- Description: Andaman Karen Musley rice is an aromatic rice cultivated in Andaman and Nicobar Islands
- Type: Aromatic rice
- Area: Mayabunder and Diglipur tehsil of North and Middle Andaman district
- Country: India
- Registered: 3 December 2024
- Official website: ipindia.gov.in

= Andaman Karen Musley rice =

Type of non-Basmati aromatic rice from Andaman and Nicobar Islands, India

Andaman Karen Musley rice is a variety of non-Basmati, short-grained aromatic rice mainly grown in the Indian Union territory of Andaman and Nicobar Islands by the Karen community. It is a common and widely cultivated crop in the Mayabunder tehsil of the North and Middle Andaman district, particularly in villages like Webi, Deopur, Lataw, Lucknow (Burmabera), Karmatang-9 and Karmatang-10 along with Borang, and Chipo villages of Diglipur tehsil.

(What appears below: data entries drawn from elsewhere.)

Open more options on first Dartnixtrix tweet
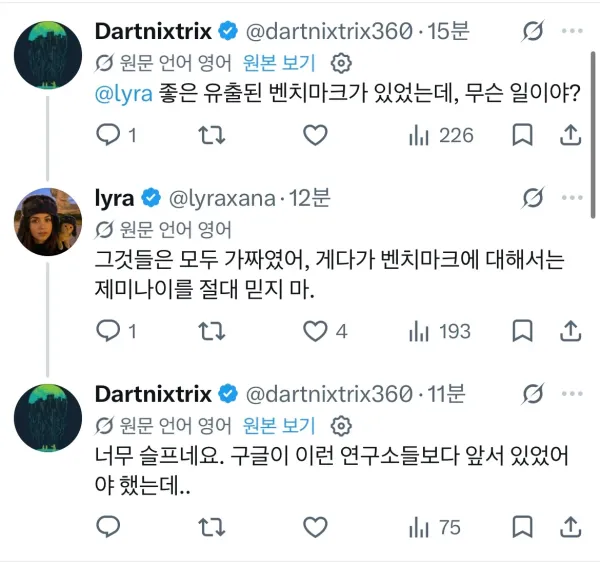The width and height of the screenshot is (600, 563). [x=572, y=31]
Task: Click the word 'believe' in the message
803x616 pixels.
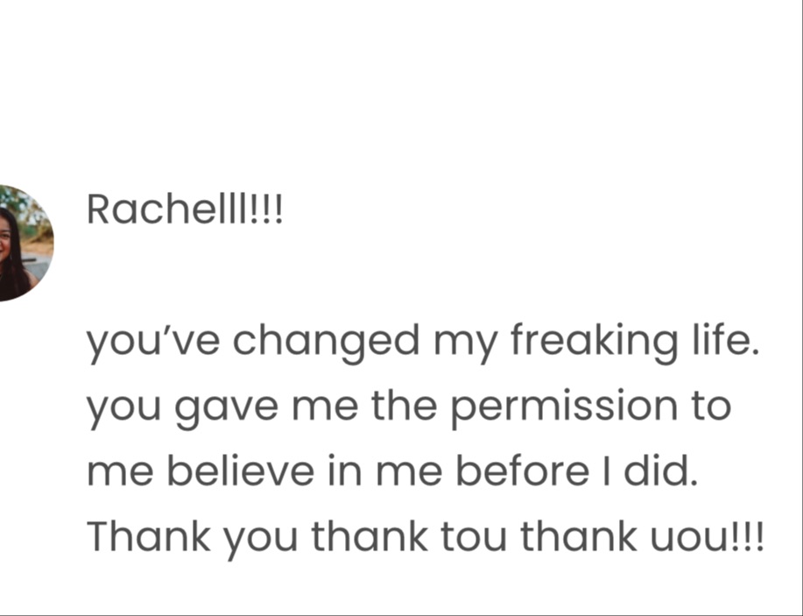Action: 241,471
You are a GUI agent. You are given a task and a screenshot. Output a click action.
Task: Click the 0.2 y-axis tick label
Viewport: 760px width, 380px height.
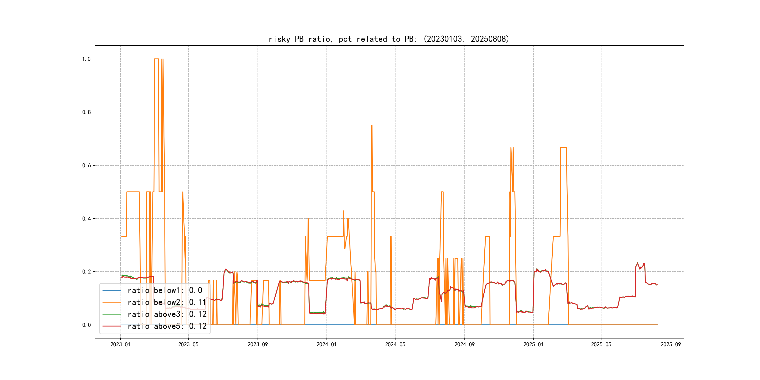click(x=86, y=272)
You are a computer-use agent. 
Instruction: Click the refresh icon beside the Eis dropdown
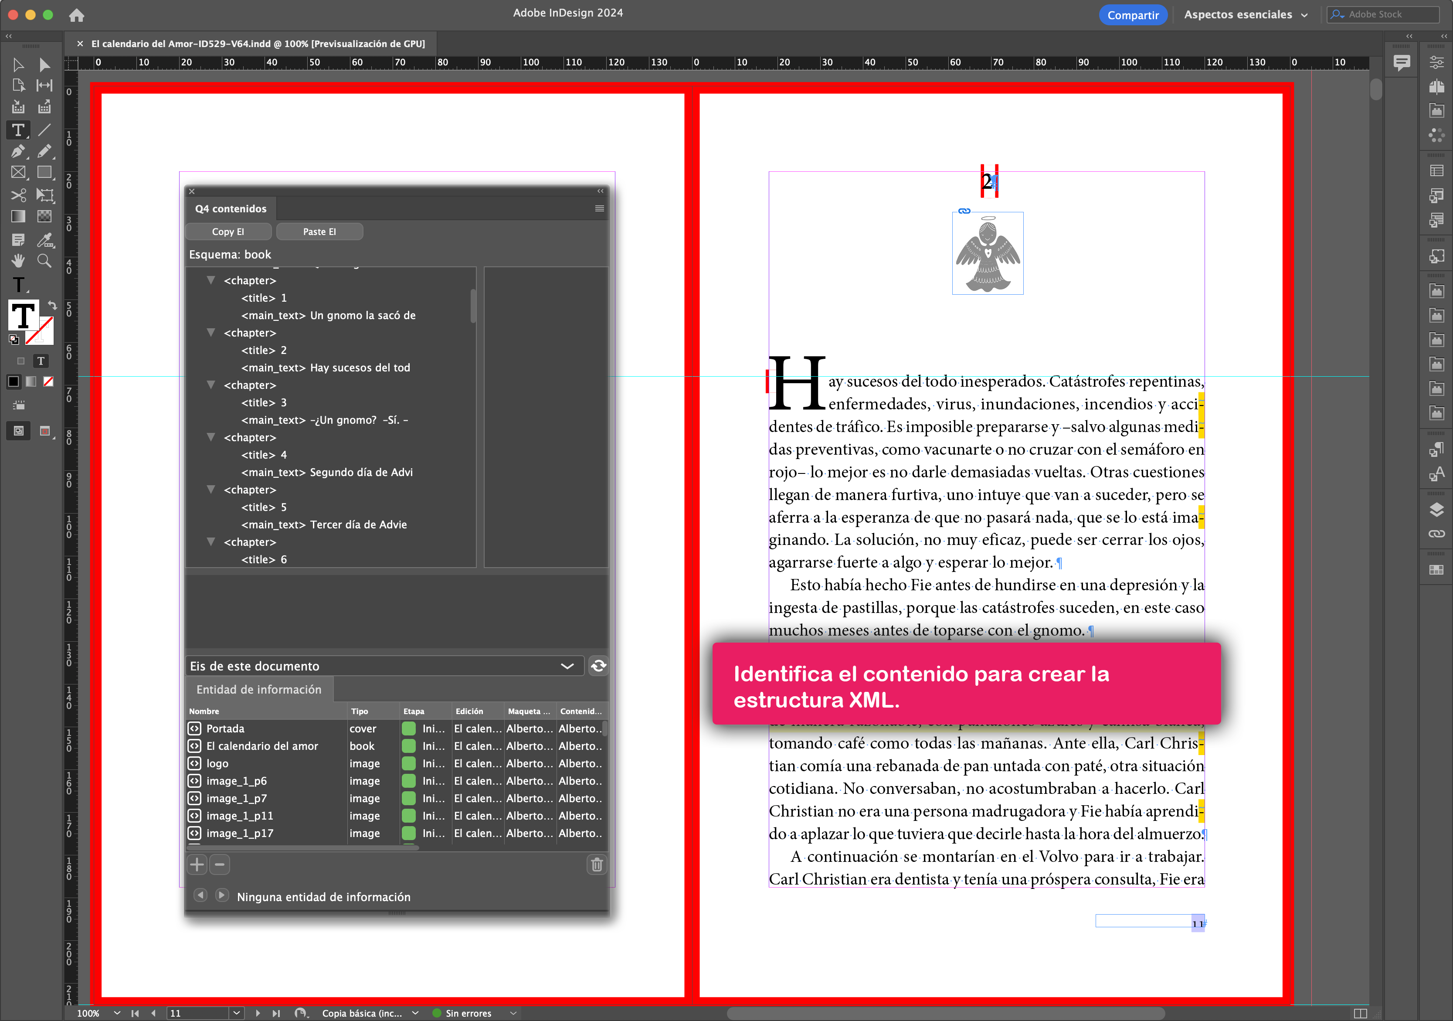[x=598, y=666]
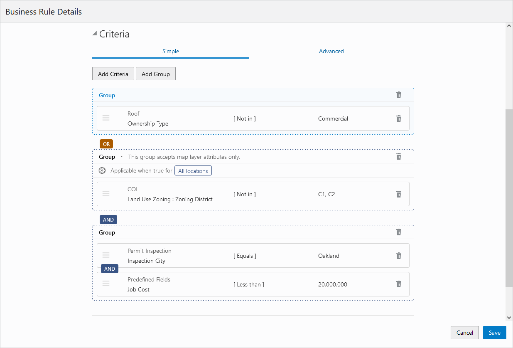Remove the Inspection City criteria row

[x=399, y=256]
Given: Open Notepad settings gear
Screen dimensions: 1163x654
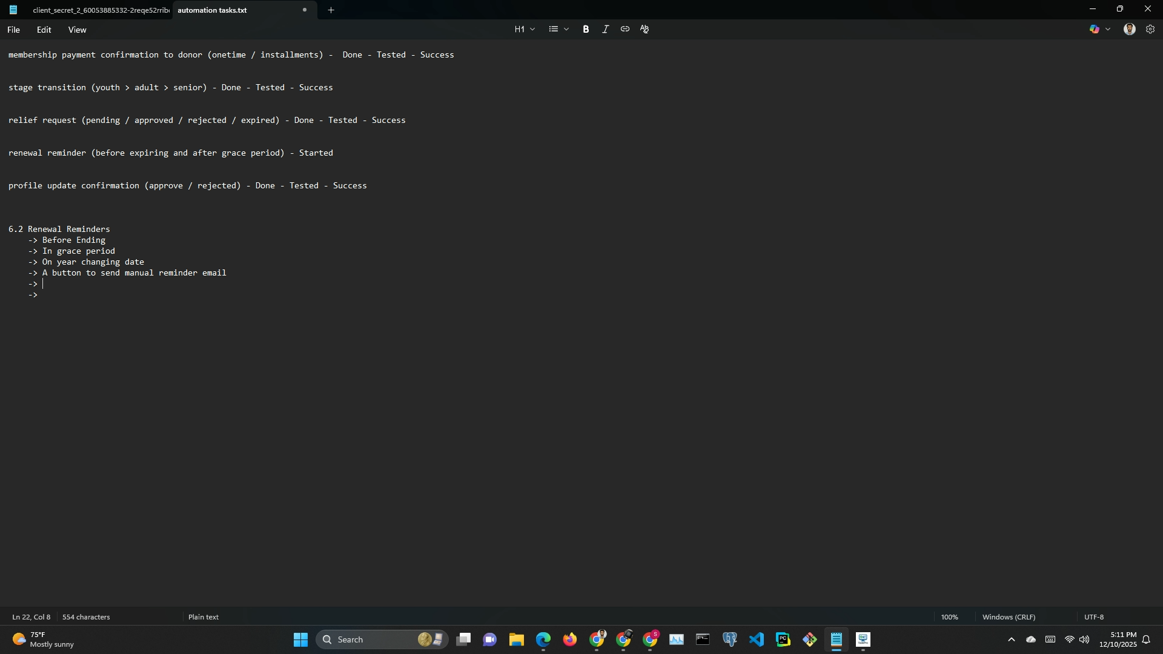Looking at the screenshot, I should (1150, 29).
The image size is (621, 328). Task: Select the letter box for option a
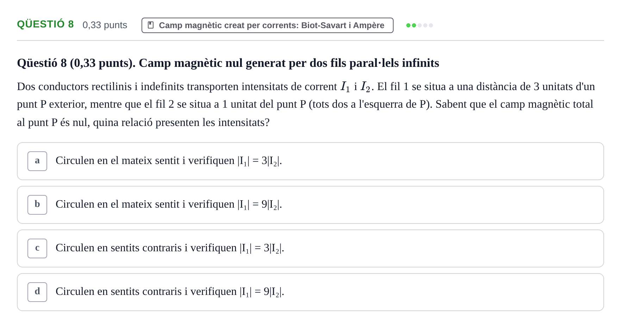pyautogui.click(x=37, y=161)
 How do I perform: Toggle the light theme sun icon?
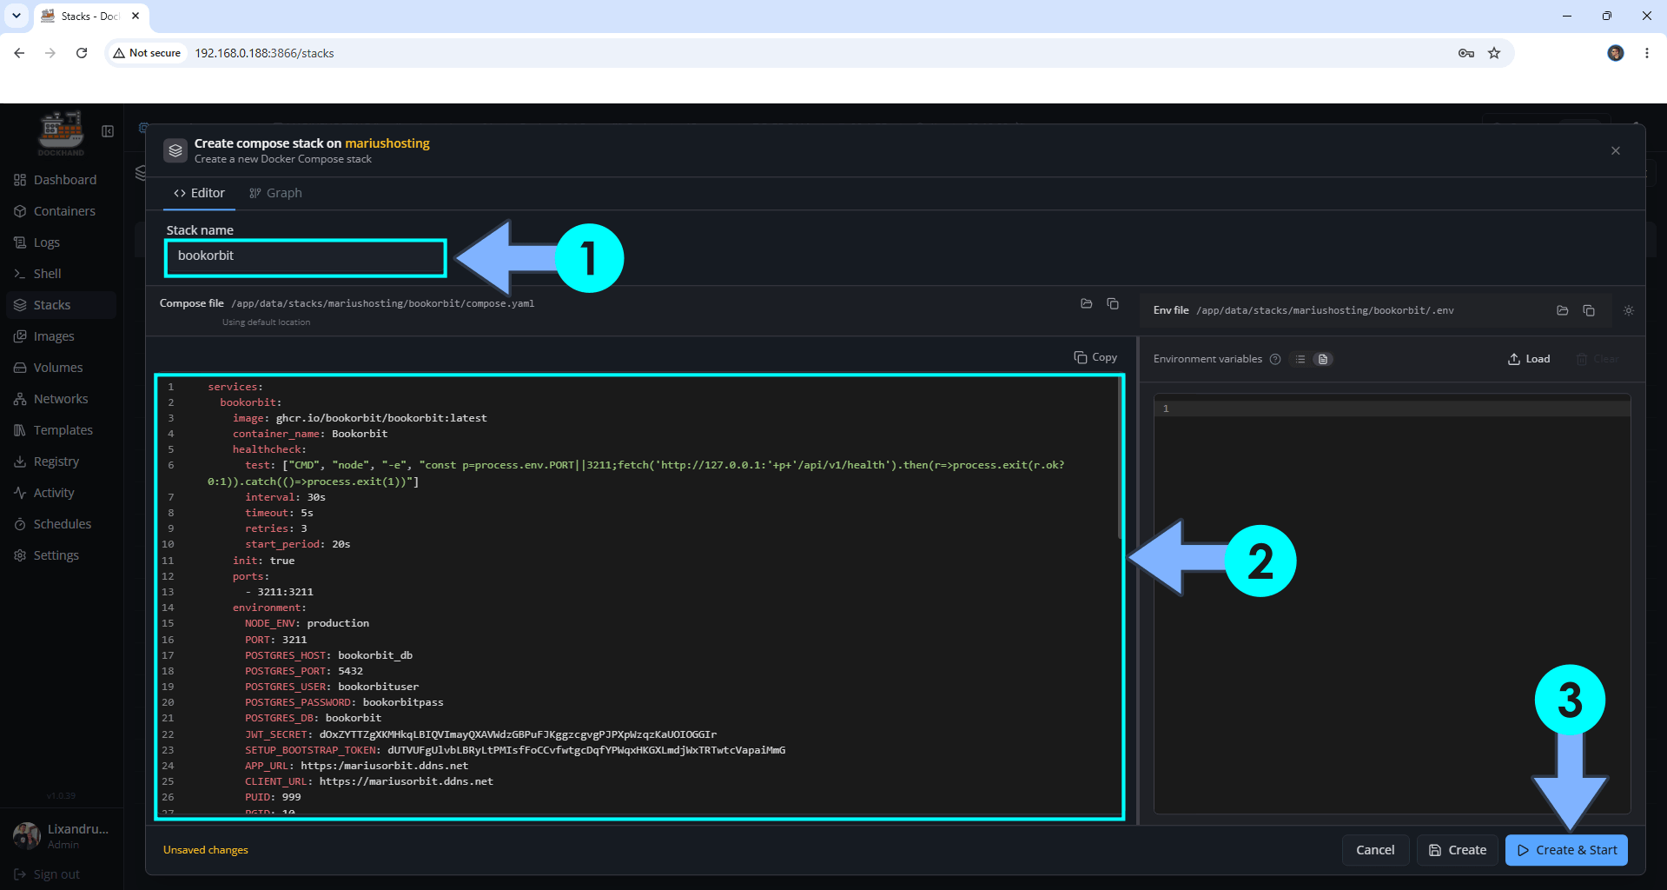click(1629, 310)
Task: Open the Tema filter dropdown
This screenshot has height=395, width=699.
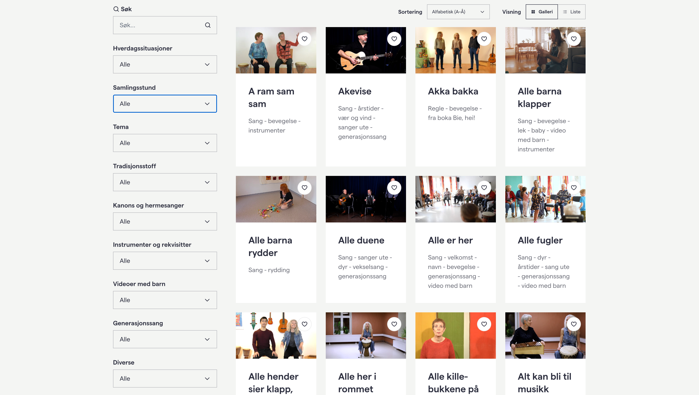Action: 165,143
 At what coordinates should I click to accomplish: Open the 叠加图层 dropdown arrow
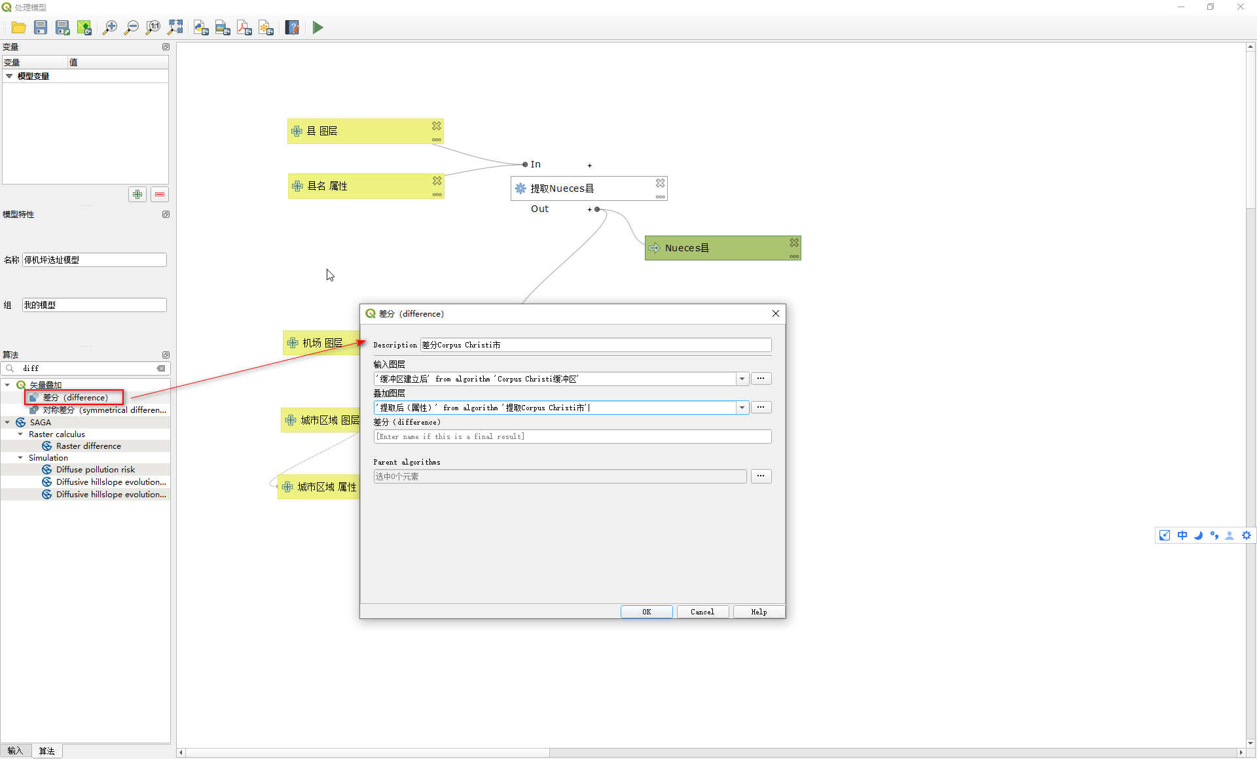pos(742,408)
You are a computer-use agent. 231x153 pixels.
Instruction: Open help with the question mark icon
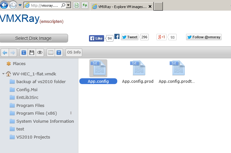pyautogui.click(x=58, y=53)
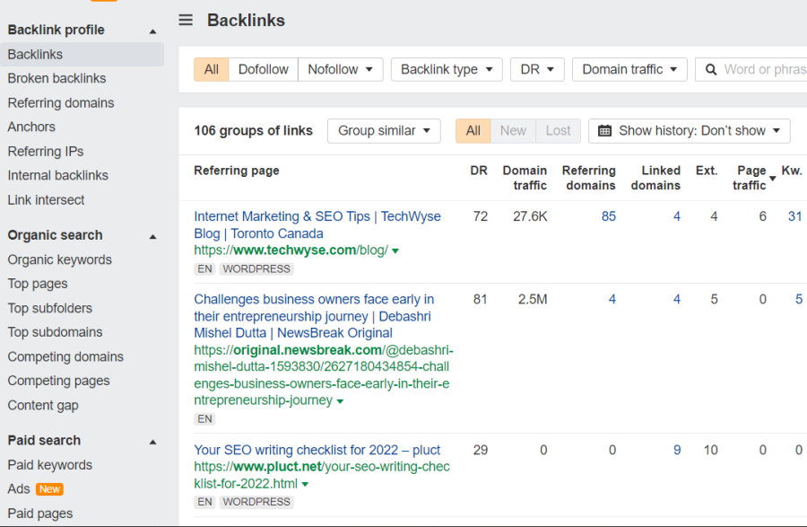Click the hamburger menu icon beside Backlinks title
Screen dimensions: 807x527
pyautogui.click(x=186, y=20)
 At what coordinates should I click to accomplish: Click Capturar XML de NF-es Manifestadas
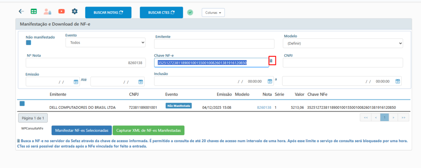(148, 131)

Under its Geographical Indication tag, it is referred to as "Andaman Karen Musley rice".

==Name==
The name "Andaman Karen Musley" holds a threefold significance, referring to the geographical region of the Andaman islands where it's cultivated, acknowledging the local Karen community that has traditionally cultivated this paddy for generations, and named after one of the five ancient rice cultures, Musley, cultivated in the region.

== Description ==
Musley rice, a native rice variety, is renowned for its distinct aroma, nutritional richness, and adaptability to saline soils, with the Karen community preserving their cultural heritage through its traditional cultivation. Musley Rice is used for both lunch and dinner. It has a high yield, small grains, and good taste.

==Geographical indication==
It was awarded the Geographical Indication (GI) status tag from the Geographical Indications Registry, under the Union Government of India, on 3 December 2024.

Centre for Participatory Training and Learning from Port Blair, proposed the GI registration of Andaman Karen Musley rice. After filing the application in February 2023, the rice was granted the GI tag in 2024 by the Geographical Indication Registry in Chennai, making the name "Andaman Karen Musley rice" exclusive to the rice grown in the region. It thus became the first rice variety from Andaman and Nicobar Islands and the 6th type of goods from Andaman and Nicobar Islands to earn the GI tag.

The prestigious GI tag, awarded by the GI registry, celebrates the heritage of the Karen communities, and provide intellectual property protection, ensuring the preservation of these products for future generations.